Las lecciones del caso del BCE cobran especial relevancia en el marco de la reforma de la carta orgánica del BCRA, que modificó sus objetivos, concentrados en la inflación, y le sumó targets de crecimiento y empleo, como los que sí tiene la Fed. Claro que la reforma de la entidad que dirige Mercedes Marcó del Pont incluye también otros agregados que incrementan la posibilidad de financiamiento del BCRA al Tesoro, y su discrecionalidad, que deberán ser evaluados en el ruedo.

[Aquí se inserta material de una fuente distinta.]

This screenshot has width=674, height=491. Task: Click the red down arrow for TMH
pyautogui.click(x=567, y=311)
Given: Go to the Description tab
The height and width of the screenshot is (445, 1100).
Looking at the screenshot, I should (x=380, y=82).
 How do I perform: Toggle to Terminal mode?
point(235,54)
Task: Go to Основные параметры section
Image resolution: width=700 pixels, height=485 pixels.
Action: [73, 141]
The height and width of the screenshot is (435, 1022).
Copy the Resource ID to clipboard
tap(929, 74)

Ahora bien, el caso testigo de la crisis europea, Grecia, ya reestructuró su gigantesca deuda con quita ¿Alcanza? La experiencia de nuestro país puede arrojar algunas pistas. Los pilares sobre los que se cimentó la salida de la crisis de 2001 y el posterior crecimiento de Argentina fueron dos: el cambio de precios relativos que generó la salida del tipo de cambio fijo y la reestructuración de la deuda. El primero impulsó al sector industrial y las exportaciones; frenó las importaciones (sin trabas ad hoc), permitió equilibrar la balanza comercial y volver a obtener divisas, e impulsó el empleo.

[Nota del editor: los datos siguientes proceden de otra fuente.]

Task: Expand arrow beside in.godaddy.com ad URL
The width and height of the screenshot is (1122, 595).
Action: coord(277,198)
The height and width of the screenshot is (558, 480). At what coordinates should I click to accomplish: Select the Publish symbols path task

El segundo factor fue la reestructuración de la deuda, que generó aire a las cuentas públicas, permitiendo al Estado dinamizar la economía, mediante el gasto público y las políticas sociales orientadas a sectores con un alto efecto multiplicador vía el consumo, y sobre el PBI.
Reestructuración
Grecia cumplió con la reestructuración. Pero ahí queda todo. Va camino a un draconiano proceso de ajuste del gasto público y mientras las señales relativas que genera el tipo de cambio no se modifiquen, su déficit de balanza comercial requerirá mayor endeudamiento. Al mismo tiempo, la industria tampoco tendrá señales de precios para producir, frente a la competencia externa, y tampoco podrá exportará en cantidad para obtener las divisas necesarias para repagar la deuda. Es decir, Grecia buscó una solución sobre el stock de deuda, pero no modificó su flujo de requerimiento de divisas. El problema es la dinámica del sistema. No alcanza con una gran quita de deuda si bajo las señales de precios relativos no hay incentivos para producir, sustituir importaciones, exportar y por lo tanto contratar más mano de obra e incrementar los ingresos de la economía.

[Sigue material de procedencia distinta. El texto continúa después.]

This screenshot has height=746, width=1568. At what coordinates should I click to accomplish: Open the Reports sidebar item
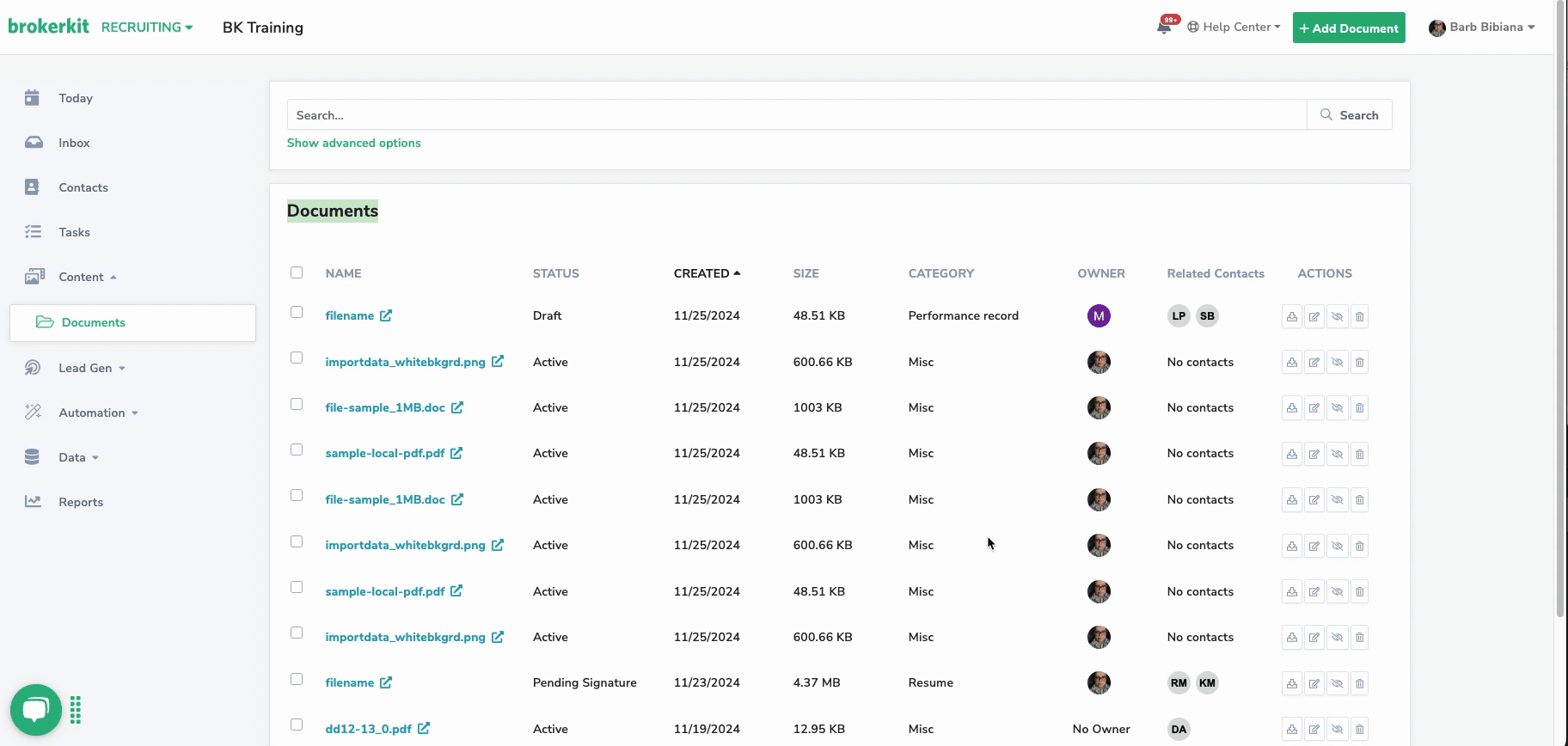(81, 502)
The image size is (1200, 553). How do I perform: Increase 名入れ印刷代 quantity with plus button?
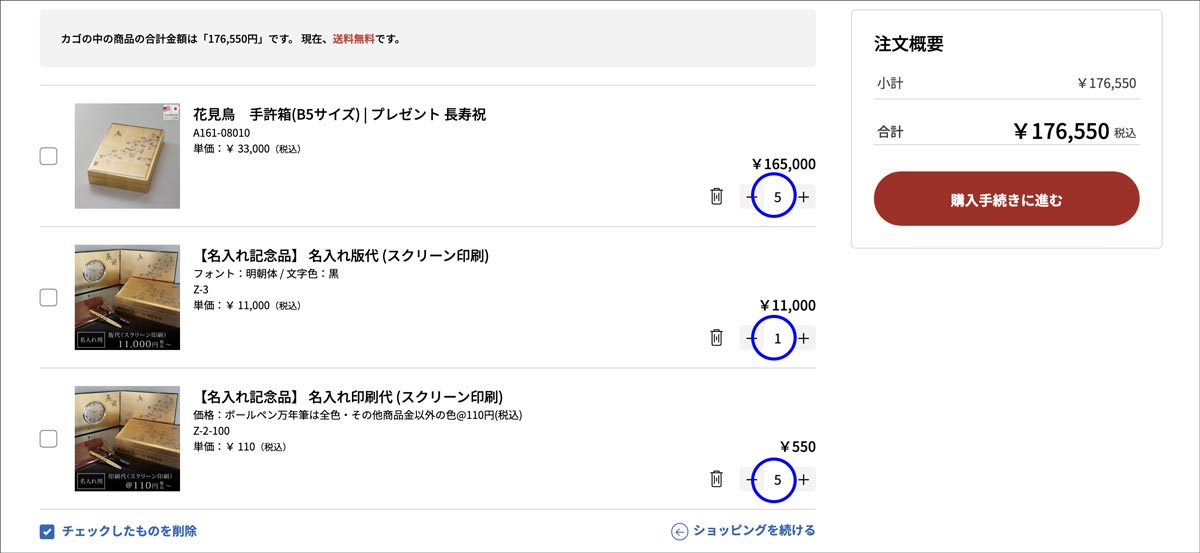pos(804,479)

¿Por qué no se hace? Porque en el medio está juego la supervivencia del mayor bloque comercial de la humanidad. Y la presión de los países dominantes se ha impuesto. Claro, los costos y el efecto dominó sobre otros países que puede generar la salida de Grecia del euro son impredecibles. Pero por más altos que sean, ello no nos absuelve de enfrentar la realidad. La Argentina, sobre eso, sabe mucho.